What you need to do:
The required output is the exact text of the lines from the line containing "Task: Open invoice SI2601-0002" through the final line below, inclusive, without pictures.

Stored data
::::::::::

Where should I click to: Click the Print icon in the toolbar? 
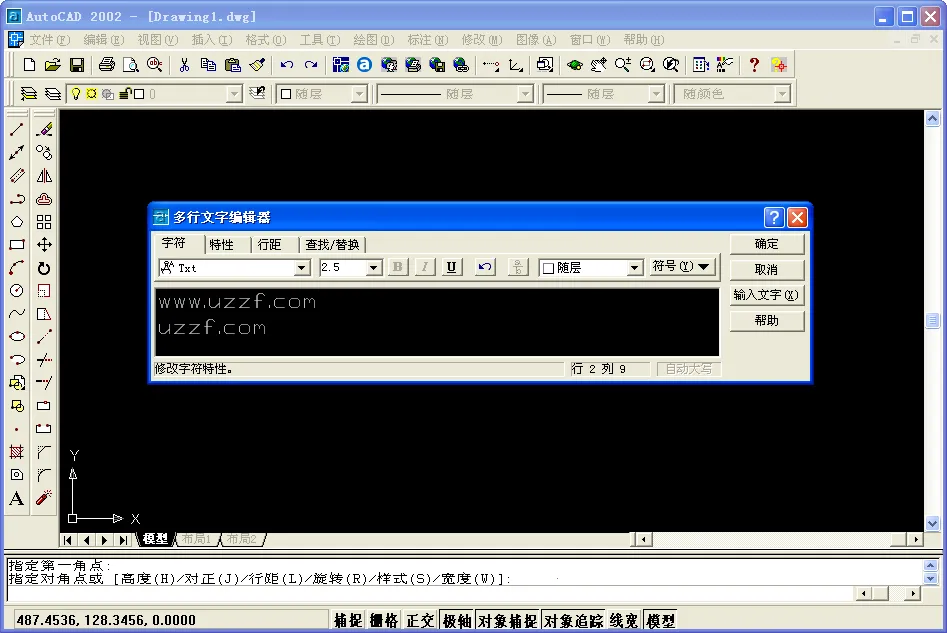click(x=107, y=65)
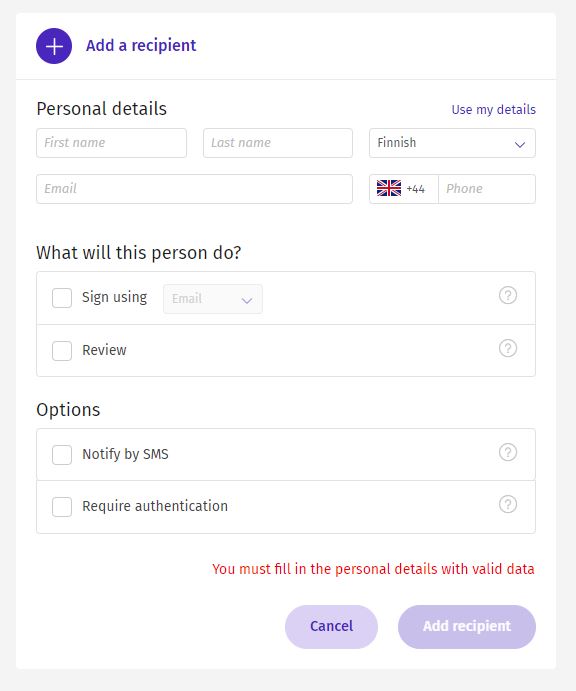Expand the Sign using Email dropdown
Screen dimensions: 576x691
pos(213,299)
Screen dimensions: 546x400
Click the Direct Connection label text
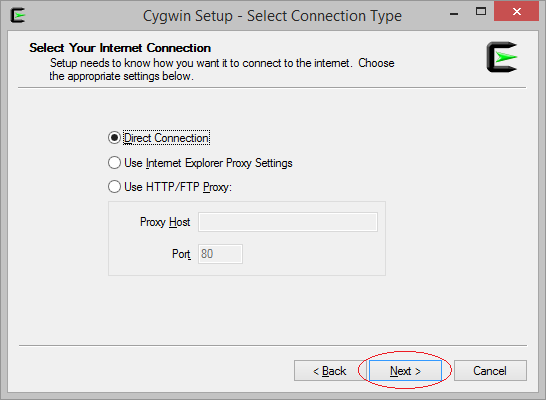click(166, 138)

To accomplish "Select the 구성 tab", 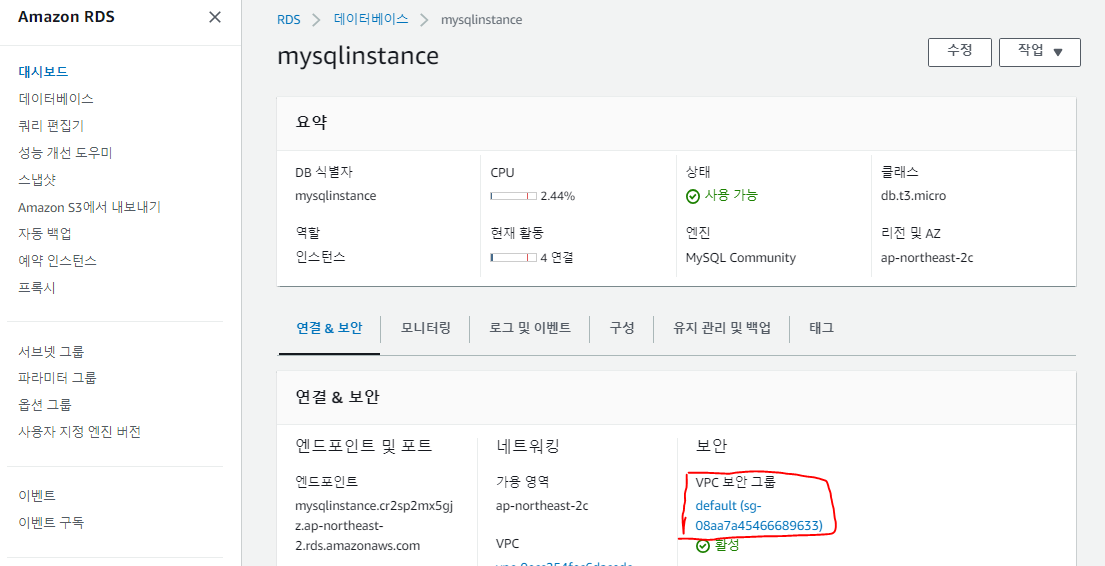I will tap(622, 328).
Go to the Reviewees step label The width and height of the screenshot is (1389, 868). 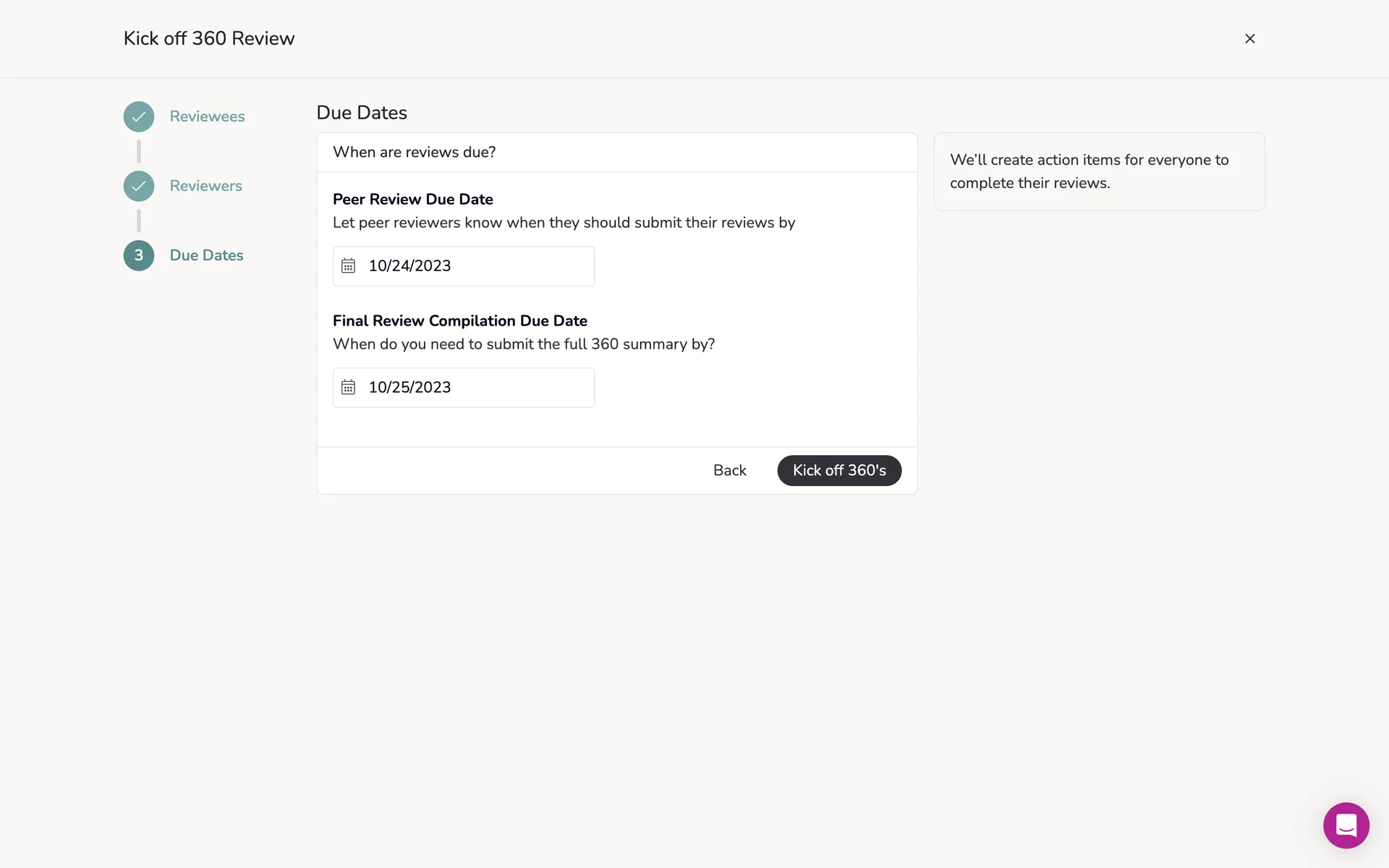207,116
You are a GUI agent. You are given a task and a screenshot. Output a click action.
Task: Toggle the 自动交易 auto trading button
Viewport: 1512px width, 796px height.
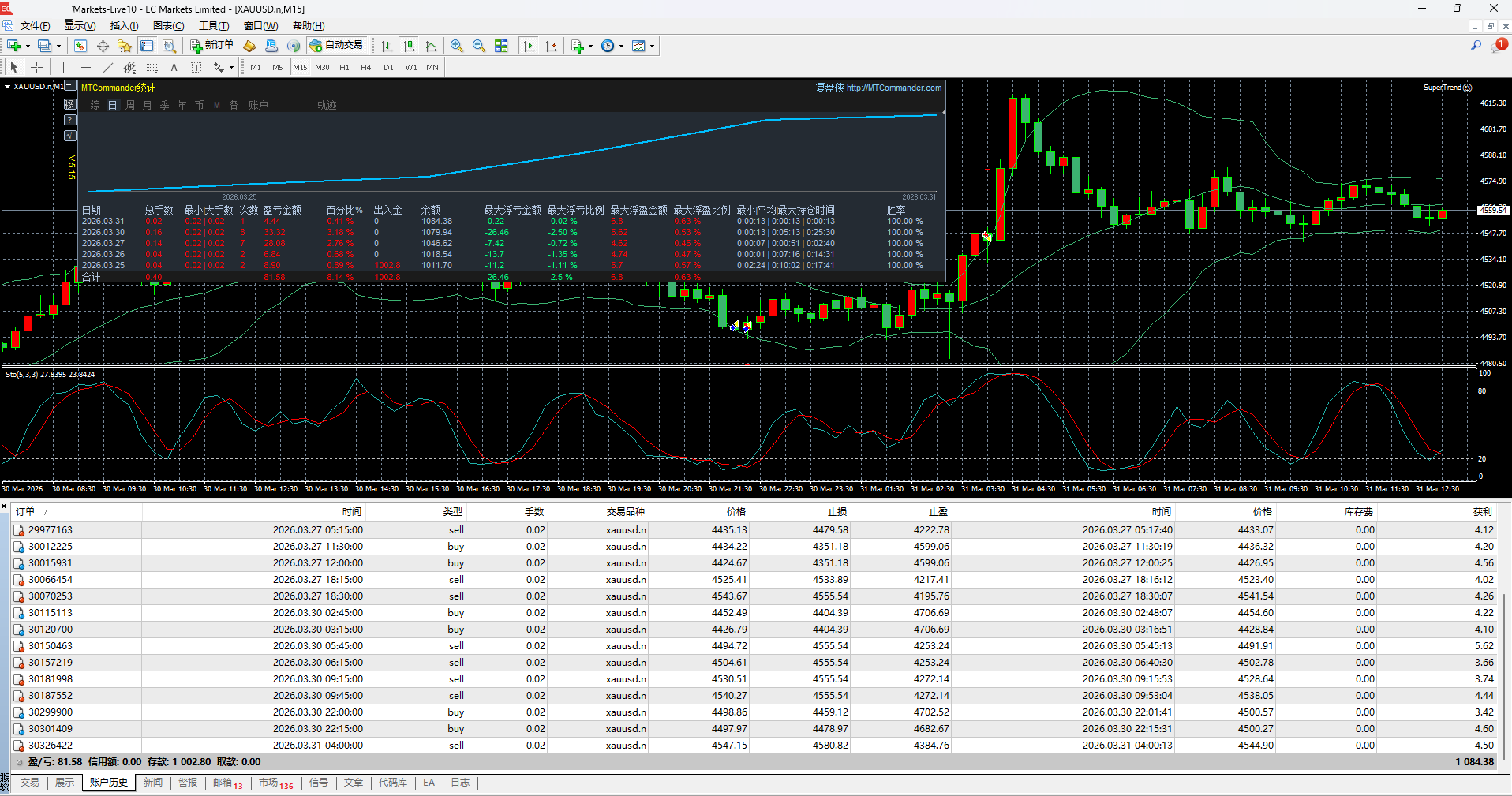tap(337, 46)
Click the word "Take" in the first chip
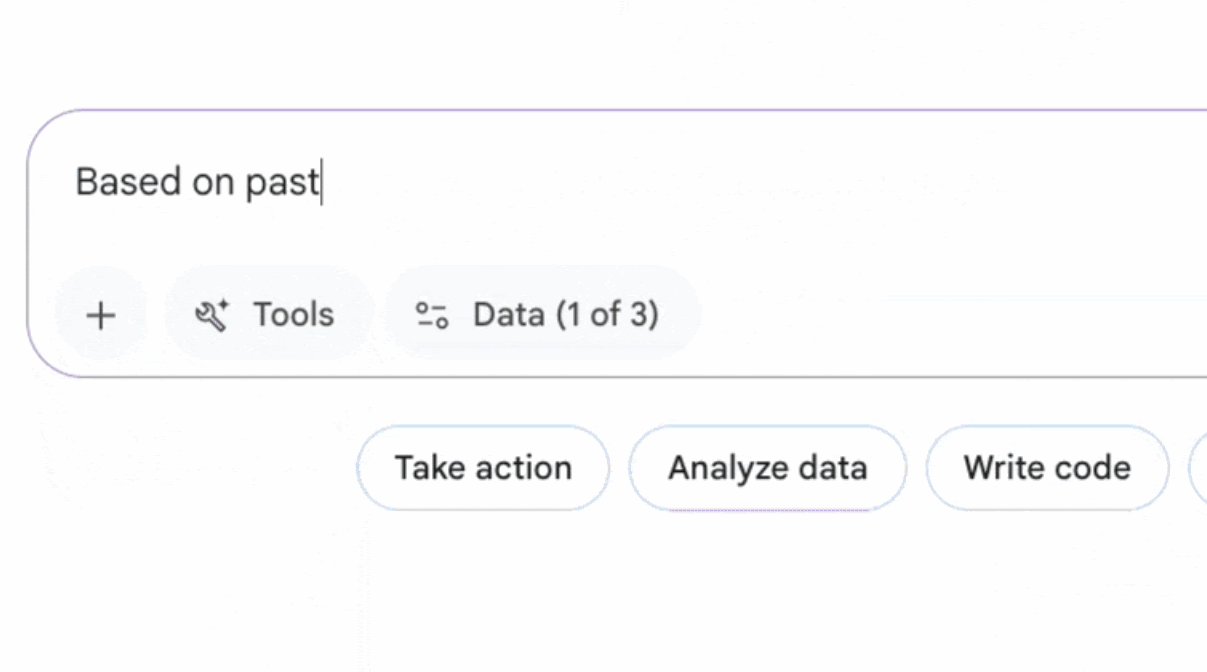Screen dimensions: 1207x672 click(x=427, y=468)
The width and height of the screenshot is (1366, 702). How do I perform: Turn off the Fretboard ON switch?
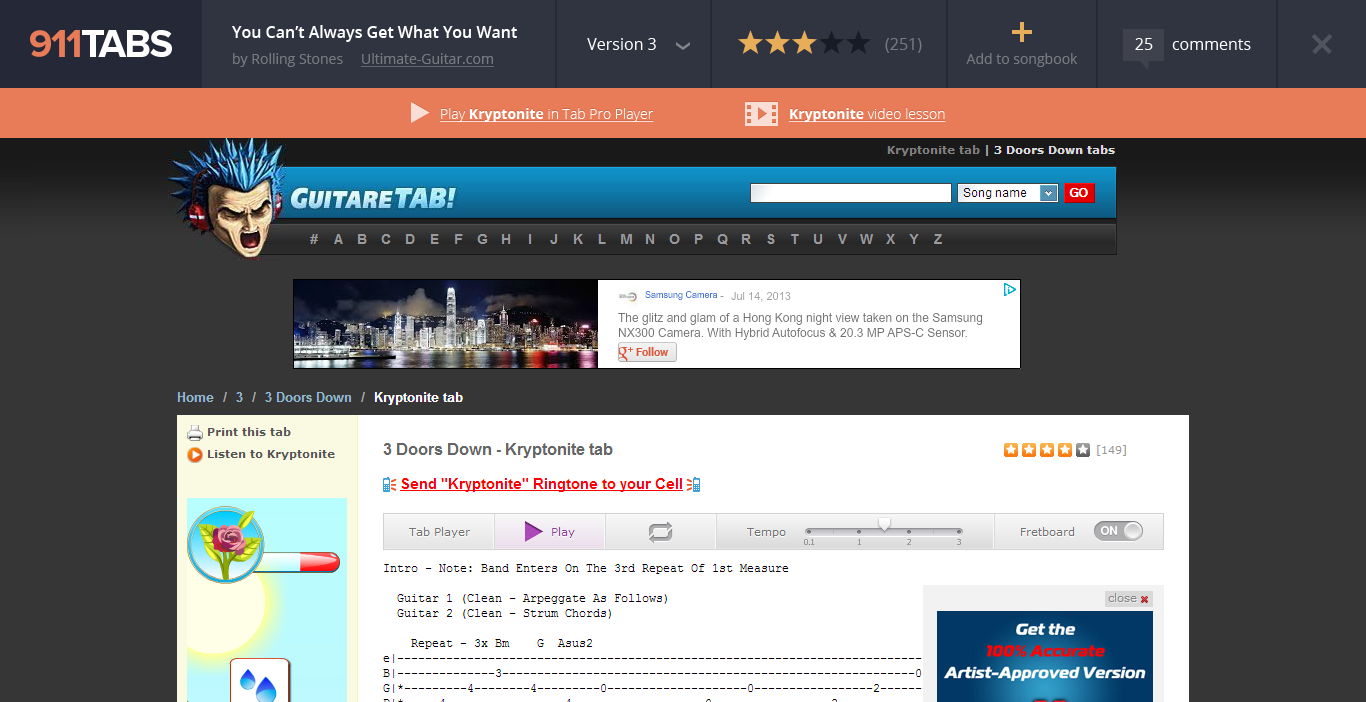(x=1118, y=531)
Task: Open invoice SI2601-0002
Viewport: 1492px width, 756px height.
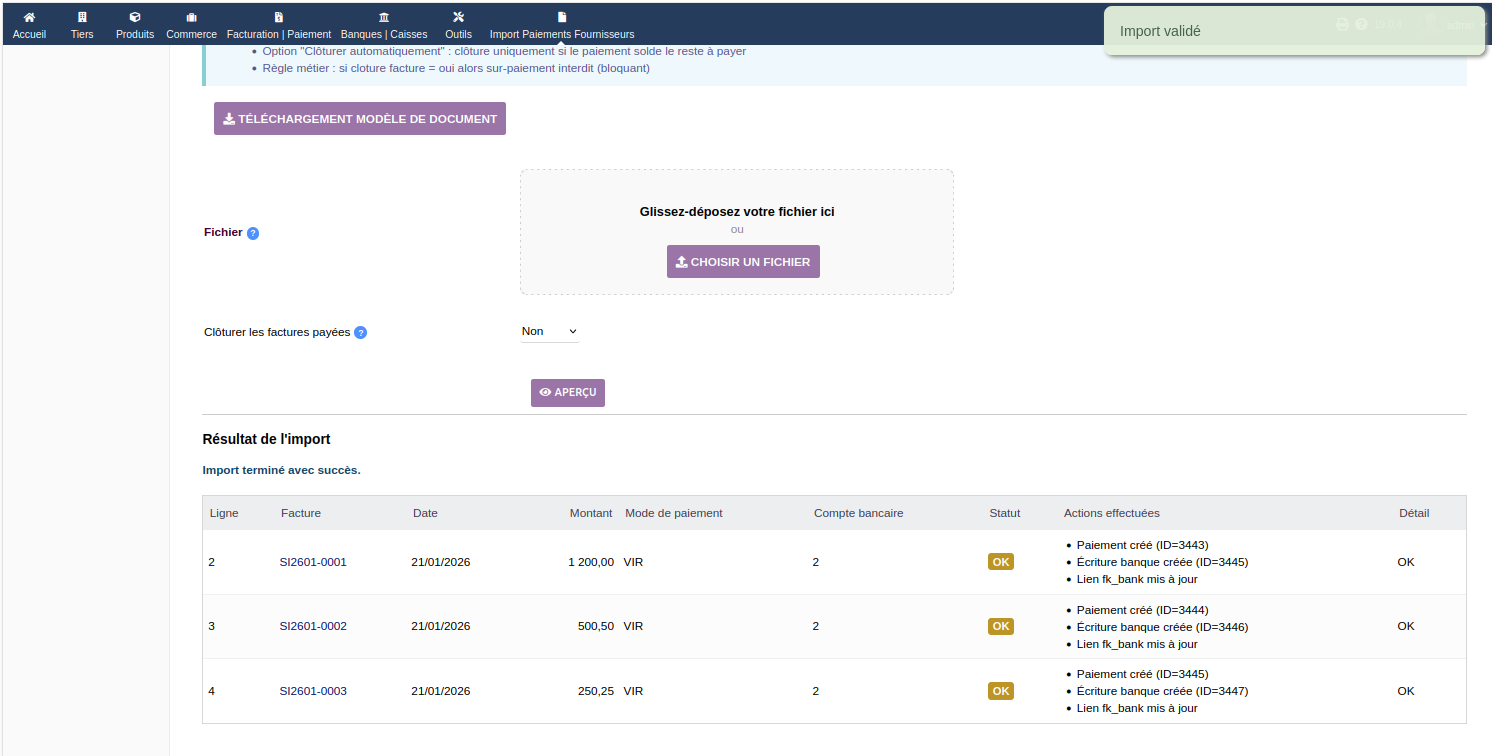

::::::::::

Result of the exercise:
Task: Open invoice SI2601-0002
Viewport: 1492px width, 756px height.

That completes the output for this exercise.